Farming on Tristan da Cunha
Agrimin were contacted by Sue Harvey, a vet living and working on Tristan da Cunha, to try and help out with some trace element problems in the Island's cattle. We asked Sue to tell us a little more about life and farming on the most remote inhabited island in the world.
Lying in the middle of the South Atlantic Ocean 5300 miles from the UK and 1300 miles from the nearest island of St Helena, the British Overseas Territory of Tristan da Cunha is the world’s most remote inhabited island. Last year Tristan da Cunha celebrated 200 years of occupation. The early settlers farmed not only for their own subsistence but also for trade with passing sail ships. Meat, poultry and vegetable along with skin and crafts were traded for goods such as flour, tea, sugar, tobacco and clothing.
Tristan da Cunha is classic volcanic island. Most of which is unoccupied. The settlement, home to less than 300 people, is on a small coastal plain of about 1000 acres on the north east coast. There are 9 scheduled vessels a year that service the island and the trip from Cape Town can take anywhere between 5 and 10 days.
Nowadays the island has a thriving rock lobster industry. Weather permitting the island’s men take small boats out to catch the rock lobsters while the women help to process and pack them in the factory. Most years there are around 25 fishing days. That is days that the sea is calm enough to fish. All boats are removed by crane out of the harbour at the end of the day. Other islanders work for the government and goods can be bought at the one shop on the island. The small family cash income is supplemented by the growing of potatoes and the ownership of sheep and cattle.
Tristan da Cunha has evolved a unique system of stock ownership. Every family is entitled to 2 cows and every person to 2 sheep. Each family is also entitled to 1 dog, a second one being permitted once the original dog is over 8 years old. The majority of families choose to have working collies to help with the handling of the stock. Individual cattle and sheep are identified by a system of ear notches which allows other islanders to immediately identify the owner and thus be able to inform him or her if their animal needs attention. Grazing and general management is the responsibility of the Department of Agriculture, while individual management is the responsibility of the owner.

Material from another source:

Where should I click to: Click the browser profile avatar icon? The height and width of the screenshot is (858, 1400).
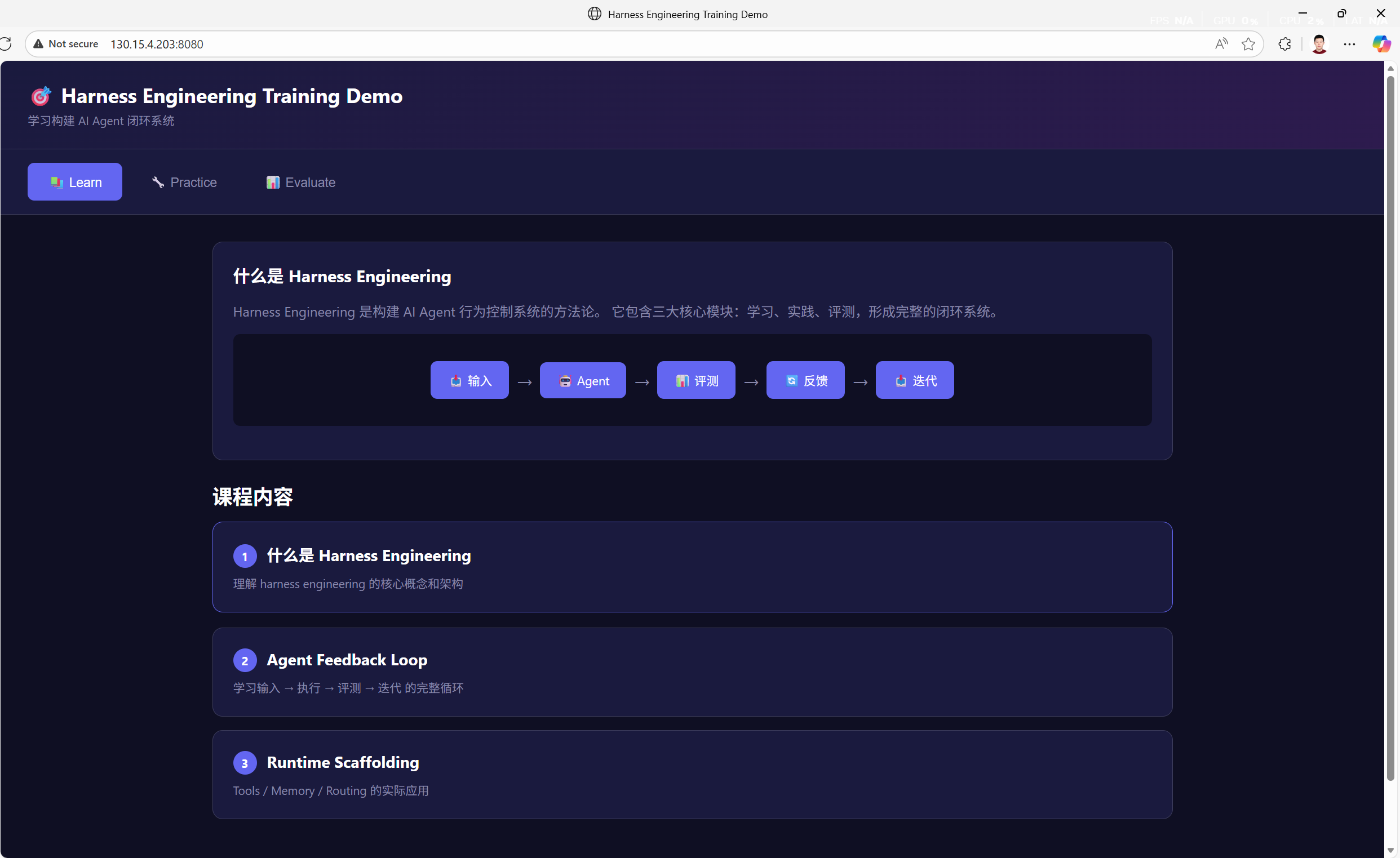coord(1319,44)
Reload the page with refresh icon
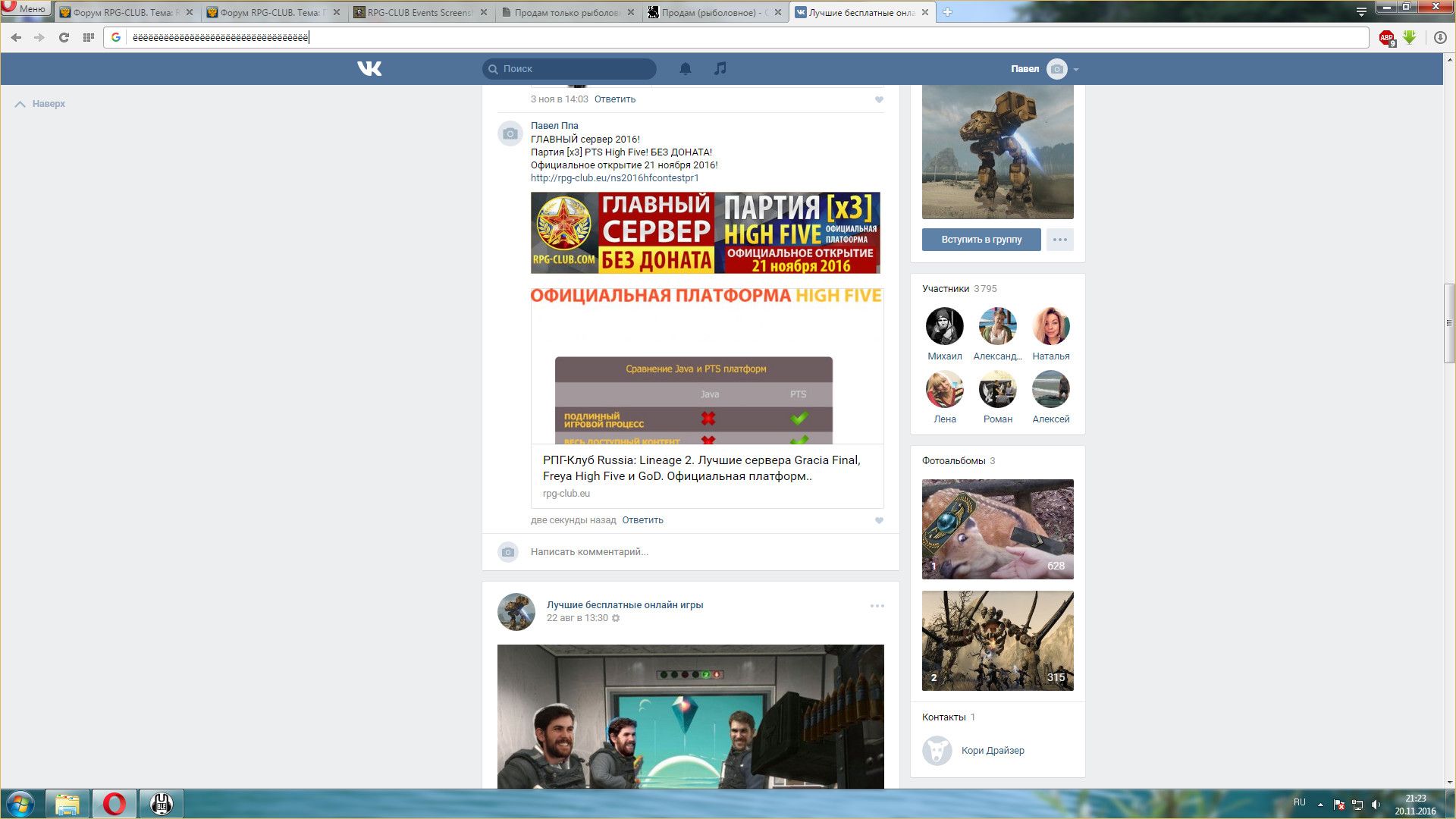Screen dimensions: 1456x819 point(64,37)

The islanders take an active interest in their cattle. The milking herd consists of cows needing extra attention such as those about to calve, recently calved as well as those being milked. This herd is kept in paddocks (or as islanders say fences) around the settlement. The main herd is about 1-2 miles away nearer the potato patches. The sheep graze the pastures past the potato patches. There are also sheep higher up the mountain that do not fall within the quota system. No forage is conserved for the winter and keeping what amounts to nearly 400 head of cattle and 1000 sheep on 1000 acres has its challenges. The islanders will go out daily to check on their cattle. Some are still milked by hand though the majority of people buy their milk at the store. The cows learn to identify their owners call or vehicle and come running for a bucket of potatoes or cattle feed. The owner then has to stand guard while his cow eats her food, shoeing off anyone else’s stock that try to pinch some of the feed.
The trace element status of the cattle has been investigated and they have found to be severely deficient in copper and selenium. Further investigation is needed and arrangements are being made to have samples more regularly analysed at a laboratory in South Africa. Trial supplementation with Agrimin Smartrace Plus boluses has been initiated. Careful planning in ordering the boluses was needed as orders take 2 months to arrive on the island from the UK and there can be 2 months between shipments. I will report on our experience with the Agrimin boluses later in the year.
Sue Harvey. Tristan da Cunha Government Veterinary Surgeon.